• _Excerpted data_
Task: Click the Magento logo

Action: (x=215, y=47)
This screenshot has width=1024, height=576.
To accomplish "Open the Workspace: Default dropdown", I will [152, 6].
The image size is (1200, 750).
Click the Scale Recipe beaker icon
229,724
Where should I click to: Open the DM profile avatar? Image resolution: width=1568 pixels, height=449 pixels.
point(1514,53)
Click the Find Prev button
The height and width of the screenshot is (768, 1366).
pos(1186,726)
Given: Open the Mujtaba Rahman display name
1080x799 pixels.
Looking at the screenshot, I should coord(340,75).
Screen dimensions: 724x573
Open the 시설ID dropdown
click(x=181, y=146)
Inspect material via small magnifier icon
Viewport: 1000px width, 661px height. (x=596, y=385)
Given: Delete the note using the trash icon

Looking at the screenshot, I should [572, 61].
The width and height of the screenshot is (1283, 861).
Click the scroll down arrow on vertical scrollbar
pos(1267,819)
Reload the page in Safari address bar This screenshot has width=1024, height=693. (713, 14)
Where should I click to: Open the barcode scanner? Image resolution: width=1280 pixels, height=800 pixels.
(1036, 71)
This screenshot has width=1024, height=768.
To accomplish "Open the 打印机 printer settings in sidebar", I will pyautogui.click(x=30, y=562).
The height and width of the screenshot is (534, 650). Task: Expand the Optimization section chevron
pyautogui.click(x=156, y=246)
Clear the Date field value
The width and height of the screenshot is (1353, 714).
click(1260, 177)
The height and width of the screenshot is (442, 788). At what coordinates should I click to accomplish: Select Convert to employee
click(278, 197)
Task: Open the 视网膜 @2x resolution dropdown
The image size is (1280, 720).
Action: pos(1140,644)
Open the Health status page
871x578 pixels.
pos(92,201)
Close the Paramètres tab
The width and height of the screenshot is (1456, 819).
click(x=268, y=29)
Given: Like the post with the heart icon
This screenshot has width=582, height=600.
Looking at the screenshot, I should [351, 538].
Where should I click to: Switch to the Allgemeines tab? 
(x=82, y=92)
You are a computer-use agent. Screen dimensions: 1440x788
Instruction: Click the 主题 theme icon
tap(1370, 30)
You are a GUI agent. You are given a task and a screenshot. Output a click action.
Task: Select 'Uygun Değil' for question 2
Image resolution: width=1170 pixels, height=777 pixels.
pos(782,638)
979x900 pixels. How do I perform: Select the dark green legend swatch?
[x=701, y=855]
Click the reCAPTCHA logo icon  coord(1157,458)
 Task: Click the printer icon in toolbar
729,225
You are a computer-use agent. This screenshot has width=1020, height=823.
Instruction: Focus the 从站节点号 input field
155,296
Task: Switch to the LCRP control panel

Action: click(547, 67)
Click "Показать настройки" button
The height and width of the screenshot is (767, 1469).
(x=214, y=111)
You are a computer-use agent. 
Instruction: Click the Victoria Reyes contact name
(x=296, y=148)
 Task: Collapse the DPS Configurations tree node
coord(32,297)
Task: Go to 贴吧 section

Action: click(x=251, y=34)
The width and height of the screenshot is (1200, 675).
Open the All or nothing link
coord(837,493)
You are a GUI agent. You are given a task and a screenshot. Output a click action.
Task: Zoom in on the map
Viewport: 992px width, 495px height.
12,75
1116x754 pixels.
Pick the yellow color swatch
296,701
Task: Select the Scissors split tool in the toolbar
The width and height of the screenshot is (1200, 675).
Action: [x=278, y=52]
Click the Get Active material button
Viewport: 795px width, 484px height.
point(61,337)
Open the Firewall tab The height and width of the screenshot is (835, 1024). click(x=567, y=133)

• _Exercise directions_
Respond with the lines above, from the one that holds "Task: Zoom in on the map" to the end of the listing, each repeated exactly, and with no other material.

• _Answer for this exercise_
Task: Zoom in on the map
Viewport: 992px width, 495px height.
12,75
1116x754 pixels.
Pick the yellow color swatch
296,701
Task: Select the Scissors split tool in the toolbar
The width and height of the screenshot is (1200, 675).
Action: [x=278, y=52]
Click the Get Active material button
Viewport: 795px width, 484px height.
point(61,337)
Open the Firewall tab The height and width of the screenshot is (835, 1024). click(x=567, y=133)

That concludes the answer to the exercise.